● **Problem details**
Each line of the listing that includes "field" should be reported.

● **Given data**
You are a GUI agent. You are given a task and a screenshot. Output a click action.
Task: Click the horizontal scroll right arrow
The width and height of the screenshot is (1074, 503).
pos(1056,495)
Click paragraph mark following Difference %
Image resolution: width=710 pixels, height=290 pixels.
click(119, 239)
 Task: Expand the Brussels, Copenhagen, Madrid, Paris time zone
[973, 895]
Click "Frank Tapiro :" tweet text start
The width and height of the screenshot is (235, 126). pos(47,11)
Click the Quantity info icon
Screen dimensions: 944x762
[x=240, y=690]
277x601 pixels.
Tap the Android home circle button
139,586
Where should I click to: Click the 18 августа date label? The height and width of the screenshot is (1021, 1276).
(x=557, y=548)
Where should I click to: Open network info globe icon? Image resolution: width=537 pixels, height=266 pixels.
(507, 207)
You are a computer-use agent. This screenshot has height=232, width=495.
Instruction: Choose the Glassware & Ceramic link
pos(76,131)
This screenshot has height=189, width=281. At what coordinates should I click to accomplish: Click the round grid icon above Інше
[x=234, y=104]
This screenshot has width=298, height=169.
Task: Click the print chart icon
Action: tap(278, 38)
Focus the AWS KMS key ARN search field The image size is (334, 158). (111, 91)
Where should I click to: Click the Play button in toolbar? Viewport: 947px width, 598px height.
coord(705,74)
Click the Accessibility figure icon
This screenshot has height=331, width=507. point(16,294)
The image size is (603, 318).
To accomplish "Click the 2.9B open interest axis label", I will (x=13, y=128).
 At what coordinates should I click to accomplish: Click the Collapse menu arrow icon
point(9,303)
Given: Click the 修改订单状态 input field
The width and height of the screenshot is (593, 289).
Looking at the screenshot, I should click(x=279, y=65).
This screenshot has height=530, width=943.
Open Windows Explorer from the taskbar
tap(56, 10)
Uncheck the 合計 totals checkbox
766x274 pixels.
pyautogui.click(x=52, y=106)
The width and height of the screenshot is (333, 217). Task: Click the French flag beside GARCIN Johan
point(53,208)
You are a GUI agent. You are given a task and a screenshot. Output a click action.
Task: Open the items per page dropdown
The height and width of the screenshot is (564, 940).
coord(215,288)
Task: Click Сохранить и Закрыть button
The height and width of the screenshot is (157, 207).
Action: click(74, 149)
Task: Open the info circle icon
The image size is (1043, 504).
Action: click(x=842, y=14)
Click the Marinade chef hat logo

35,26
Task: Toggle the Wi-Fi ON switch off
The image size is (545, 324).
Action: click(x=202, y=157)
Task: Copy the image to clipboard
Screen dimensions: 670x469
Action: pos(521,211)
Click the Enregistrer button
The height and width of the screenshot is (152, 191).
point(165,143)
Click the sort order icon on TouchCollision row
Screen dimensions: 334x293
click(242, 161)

● **Solved problem**
Focus the AWS KMS key ARN search field The image size is (334, 158). (111, 91)
Given: Click the 修改订单状态 input field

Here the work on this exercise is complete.